→ **INFORMATION**
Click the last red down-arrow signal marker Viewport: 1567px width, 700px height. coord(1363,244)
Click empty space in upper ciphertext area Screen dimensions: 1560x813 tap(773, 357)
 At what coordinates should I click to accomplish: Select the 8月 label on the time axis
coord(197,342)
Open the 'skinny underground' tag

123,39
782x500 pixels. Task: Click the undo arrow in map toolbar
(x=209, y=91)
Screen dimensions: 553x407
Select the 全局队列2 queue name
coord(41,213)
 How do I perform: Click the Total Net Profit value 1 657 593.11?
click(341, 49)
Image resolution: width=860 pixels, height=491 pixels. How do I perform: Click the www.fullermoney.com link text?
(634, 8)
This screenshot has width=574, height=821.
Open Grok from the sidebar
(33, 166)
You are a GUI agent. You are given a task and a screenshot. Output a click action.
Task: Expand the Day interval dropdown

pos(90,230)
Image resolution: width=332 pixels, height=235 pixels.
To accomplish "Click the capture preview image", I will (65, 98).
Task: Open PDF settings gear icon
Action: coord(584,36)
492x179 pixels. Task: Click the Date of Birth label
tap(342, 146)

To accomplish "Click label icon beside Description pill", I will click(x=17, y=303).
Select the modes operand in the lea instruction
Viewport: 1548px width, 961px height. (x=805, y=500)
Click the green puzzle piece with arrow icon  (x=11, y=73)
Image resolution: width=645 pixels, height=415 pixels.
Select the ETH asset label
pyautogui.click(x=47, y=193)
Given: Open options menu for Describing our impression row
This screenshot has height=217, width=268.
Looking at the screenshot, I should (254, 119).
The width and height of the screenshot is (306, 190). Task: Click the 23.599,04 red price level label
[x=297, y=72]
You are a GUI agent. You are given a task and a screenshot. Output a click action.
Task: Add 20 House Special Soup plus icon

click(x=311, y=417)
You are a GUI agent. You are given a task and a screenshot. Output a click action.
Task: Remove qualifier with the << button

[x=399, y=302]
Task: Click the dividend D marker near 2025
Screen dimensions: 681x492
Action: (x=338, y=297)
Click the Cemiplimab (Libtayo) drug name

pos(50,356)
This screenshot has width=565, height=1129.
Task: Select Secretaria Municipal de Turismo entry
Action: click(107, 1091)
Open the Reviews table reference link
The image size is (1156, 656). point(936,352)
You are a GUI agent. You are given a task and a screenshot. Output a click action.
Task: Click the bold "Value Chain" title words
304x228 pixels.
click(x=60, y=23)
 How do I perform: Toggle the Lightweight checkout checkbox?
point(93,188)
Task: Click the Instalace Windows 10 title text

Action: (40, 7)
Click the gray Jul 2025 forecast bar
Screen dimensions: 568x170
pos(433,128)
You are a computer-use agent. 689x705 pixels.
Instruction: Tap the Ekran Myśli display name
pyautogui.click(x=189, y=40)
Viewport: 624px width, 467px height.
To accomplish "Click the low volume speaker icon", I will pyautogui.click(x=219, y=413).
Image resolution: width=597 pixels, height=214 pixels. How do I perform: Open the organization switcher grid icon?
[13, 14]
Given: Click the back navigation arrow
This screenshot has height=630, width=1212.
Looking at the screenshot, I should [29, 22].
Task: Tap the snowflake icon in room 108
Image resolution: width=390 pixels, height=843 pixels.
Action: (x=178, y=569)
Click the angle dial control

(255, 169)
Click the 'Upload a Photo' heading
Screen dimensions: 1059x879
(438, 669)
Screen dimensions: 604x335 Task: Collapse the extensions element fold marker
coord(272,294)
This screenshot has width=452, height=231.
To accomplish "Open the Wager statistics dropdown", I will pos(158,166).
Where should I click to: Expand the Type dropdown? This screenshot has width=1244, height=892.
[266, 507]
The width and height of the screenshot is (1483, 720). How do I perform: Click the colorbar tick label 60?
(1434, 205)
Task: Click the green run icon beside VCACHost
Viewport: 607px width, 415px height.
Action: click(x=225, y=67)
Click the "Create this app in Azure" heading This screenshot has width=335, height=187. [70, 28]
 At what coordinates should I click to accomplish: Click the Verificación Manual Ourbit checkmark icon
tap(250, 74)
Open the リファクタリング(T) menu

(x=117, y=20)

→ **PROBLEM STATEMENT**
Which lines in the listing have the string "green"? Pick them out and copy them.

→ **RESPONSE FOR THIS EXERCISE**
Click the green puzzle piece with arrow icon  (x=11, y=73)
Task: Click the green run icon beside VCACHost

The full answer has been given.